Question
The Municipal Water District had a contract to deliver water, but wanted to modify it. The District’s lawyer wrote a letter to the city attorney, attaching a draft civil complaint, asking for a set of changes, threatening to sue otherwise. “Settlement” meetings were in closed session. Now that a new contract has been agreed to, is the first letter a public record? How can we get it?
Answer
It seems that the letter from the attorney for the water district to the city attorney would be a public record subject to disclosure under California’ Public Records Act. Under California’s Public Records Act (“CPRA”), public records —which include “any writing containing information relating to the conduct of the public’s business prepared, owned, used, or retained by any state or local agency regardless of physical form or characteristics,” Gov’t Code§6252(e) — are presumed to be open to the public and must be disclosed unless a specific provision of the Act or other law exempts them from disclosure. Given this letter is in the possession of two different agencies, you might consider requesting it from both through a written request (more on the PRA, including a sample request letter, can be foundhere:). My hope would be that doing this will increase your chances of at least one agency giving you the letter without any pushback.

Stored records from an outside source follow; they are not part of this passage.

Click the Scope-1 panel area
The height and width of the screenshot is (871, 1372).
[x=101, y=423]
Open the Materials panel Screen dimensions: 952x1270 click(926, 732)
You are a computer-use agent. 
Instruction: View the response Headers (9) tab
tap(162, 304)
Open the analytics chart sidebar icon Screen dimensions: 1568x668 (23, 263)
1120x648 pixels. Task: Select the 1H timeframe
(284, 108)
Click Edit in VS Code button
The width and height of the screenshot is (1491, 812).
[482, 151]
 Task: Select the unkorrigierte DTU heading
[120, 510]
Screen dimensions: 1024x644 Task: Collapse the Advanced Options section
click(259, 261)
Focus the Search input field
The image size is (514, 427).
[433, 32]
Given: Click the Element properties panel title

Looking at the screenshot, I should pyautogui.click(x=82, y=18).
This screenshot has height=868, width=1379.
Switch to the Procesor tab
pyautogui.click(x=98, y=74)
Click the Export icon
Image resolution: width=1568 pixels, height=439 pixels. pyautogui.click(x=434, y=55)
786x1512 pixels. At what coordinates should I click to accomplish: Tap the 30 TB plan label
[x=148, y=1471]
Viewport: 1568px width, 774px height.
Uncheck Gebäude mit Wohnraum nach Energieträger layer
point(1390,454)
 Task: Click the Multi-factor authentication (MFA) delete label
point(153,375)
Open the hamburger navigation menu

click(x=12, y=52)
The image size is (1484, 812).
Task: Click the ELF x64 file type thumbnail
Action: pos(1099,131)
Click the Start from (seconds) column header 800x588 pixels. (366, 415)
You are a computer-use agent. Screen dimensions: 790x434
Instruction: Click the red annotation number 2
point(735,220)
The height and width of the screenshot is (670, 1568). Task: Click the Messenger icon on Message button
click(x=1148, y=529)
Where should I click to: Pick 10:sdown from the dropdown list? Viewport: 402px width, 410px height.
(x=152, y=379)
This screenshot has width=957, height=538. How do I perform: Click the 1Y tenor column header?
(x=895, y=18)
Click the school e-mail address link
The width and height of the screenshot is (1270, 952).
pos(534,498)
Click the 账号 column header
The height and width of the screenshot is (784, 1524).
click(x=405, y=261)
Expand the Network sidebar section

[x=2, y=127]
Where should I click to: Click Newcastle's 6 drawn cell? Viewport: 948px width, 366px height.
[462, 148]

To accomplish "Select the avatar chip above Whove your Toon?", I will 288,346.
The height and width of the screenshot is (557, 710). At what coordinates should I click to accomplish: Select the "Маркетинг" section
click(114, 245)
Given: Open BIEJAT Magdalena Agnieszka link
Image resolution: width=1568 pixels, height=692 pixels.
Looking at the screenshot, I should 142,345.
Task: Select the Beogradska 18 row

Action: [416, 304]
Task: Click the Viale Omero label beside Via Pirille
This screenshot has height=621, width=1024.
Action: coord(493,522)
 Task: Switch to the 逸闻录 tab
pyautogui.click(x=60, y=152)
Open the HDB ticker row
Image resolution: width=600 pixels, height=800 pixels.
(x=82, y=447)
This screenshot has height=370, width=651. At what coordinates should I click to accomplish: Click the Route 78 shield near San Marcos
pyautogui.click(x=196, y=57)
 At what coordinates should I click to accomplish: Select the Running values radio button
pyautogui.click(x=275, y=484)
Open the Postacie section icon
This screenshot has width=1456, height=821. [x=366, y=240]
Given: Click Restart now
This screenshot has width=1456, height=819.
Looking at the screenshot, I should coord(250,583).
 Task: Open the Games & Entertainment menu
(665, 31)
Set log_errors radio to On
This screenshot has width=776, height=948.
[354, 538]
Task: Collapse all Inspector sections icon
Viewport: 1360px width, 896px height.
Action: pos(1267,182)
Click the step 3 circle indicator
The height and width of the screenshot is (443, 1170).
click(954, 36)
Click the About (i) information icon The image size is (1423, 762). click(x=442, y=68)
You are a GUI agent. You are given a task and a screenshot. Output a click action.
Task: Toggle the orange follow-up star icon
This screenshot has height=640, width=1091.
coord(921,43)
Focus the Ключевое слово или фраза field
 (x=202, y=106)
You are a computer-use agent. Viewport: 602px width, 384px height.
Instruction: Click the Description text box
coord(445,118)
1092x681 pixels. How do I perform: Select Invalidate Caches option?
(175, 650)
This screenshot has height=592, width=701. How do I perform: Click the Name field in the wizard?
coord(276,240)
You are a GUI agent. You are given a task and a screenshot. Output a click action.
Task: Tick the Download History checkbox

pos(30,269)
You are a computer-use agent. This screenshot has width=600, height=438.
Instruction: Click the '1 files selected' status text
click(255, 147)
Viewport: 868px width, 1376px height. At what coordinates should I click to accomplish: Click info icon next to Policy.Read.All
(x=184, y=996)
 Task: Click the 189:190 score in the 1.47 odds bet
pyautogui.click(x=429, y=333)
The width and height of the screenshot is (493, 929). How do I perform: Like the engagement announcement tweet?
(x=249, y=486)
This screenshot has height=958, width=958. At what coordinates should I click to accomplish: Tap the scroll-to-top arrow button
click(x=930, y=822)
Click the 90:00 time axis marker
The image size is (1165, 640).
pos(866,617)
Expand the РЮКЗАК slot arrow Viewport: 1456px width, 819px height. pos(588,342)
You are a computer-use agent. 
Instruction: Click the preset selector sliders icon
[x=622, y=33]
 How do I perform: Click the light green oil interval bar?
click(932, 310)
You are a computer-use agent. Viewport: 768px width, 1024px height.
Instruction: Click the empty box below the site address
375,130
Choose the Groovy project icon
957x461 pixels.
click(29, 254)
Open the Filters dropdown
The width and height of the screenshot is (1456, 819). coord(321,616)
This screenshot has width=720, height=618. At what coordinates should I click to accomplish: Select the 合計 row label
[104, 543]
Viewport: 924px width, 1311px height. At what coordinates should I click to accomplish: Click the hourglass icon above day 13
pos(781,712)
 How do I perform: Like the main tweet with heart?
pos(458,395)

Of course, it is possible these agencies could claim the letter is exempt from disclosure under one or more exemptions. It’s difficult to anticipate what an agency might try to claim before a request has actually been made, and in this case, I cannot think of any specific exemption that would apply. For example, even though there’s a “pending litigation” exemption that applies to records prepared for use in litigation (Gov’t Code section 6254(b)), I cannot imagine this exemption would apply to this letter since it was sent from one agency to another before litigation was initiated, and is not the type of record that this particular exemption seeks to protect (basically, records created by the agency for use in the litigation). Likewise, the letter is not attorney-client privileged, since it was sent from one agency to the other, and therefore would not be exempt under 6254(k).